- _Prompt_:
Quote the lines below exactly, from the one that holds "Expand the Thu, Jun 4 flight details" through the final line of the records, and only those.

- _Dataset records_:
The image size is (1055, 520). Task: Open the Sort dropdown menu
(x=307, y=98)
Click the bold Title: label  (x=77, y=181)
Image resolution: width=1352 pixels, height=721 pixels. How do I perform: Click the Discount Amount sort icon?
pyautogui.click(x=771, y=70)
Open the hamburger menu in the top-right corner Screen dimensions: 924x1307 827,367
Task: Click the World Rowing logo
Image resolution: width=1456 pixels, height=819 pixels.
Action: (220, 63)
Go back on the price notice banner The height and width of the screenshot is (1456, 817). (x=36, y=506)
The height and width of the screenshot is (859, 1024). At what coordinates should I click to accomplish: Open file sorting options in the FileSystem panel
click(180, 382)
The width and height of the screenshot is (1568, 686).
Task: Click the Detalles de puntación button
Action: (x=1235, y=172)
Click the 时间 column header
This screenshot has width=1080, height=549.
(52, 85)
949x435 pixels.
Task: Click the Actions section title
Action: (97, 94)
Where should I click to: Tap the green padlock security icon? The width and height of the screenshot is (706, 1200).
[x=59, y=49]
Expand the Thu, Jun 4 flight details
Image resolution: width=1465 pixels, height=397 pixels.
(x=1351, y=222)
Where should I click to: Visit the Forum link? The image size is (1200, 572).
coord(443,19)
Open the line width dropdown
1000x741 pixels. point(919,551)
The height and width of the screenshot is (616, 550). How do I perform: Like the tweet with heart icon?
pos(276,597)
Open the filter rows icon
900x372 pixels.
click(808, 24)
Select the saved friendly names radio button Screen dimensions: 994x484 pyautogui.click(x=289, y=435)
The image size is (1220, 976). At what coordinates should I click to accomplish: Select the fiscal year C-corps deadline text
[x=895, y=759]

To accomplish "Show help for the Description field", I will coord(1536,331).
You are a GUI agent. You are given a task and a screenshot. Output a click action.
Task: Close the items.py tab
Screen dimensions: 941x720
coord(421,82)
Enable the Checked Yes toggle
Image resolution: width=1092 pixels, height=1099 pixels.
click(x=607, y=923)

- _Answer to this problem_:
Expand the Thu, Jun 4 flight details
Image resolution: width=1465 pixels, height=397 pixels.
(x=1351, y=222)
Where should I click to: Visit the Forum link? The image size is (1200, 572).
coord(443,19)
Open the line width dropdown
1000x741 pixels. point(919,551)
The height and width of the screenshot is (616, 550). How do I perform: Like the tweet with heart icon?
pos(276,597)
Open the filter rows icon
900x372 pixels.
click(808, 24)
Select the saved friendly names radio button Screen dimensions: 994x484 pyautogui.click(x=289, y=435)
The image size is (1220, 976). At what coordinates should I click to accomplish: Select the fiscal year C-corps deadline text
[x=895, y=759]

To accomplish "Show help for the Description field", I will coord(1536,331).
You are a GUI agent. You are given a task and a screenshot. Output a click action.
Task: Close the items.py tab
Screen dimensions: 941x720
coord(421,82)
Enable the Checked Yes toggle
Image resolution: width=1092 pixels, height=1099 pixels.
click(x=607, y=923)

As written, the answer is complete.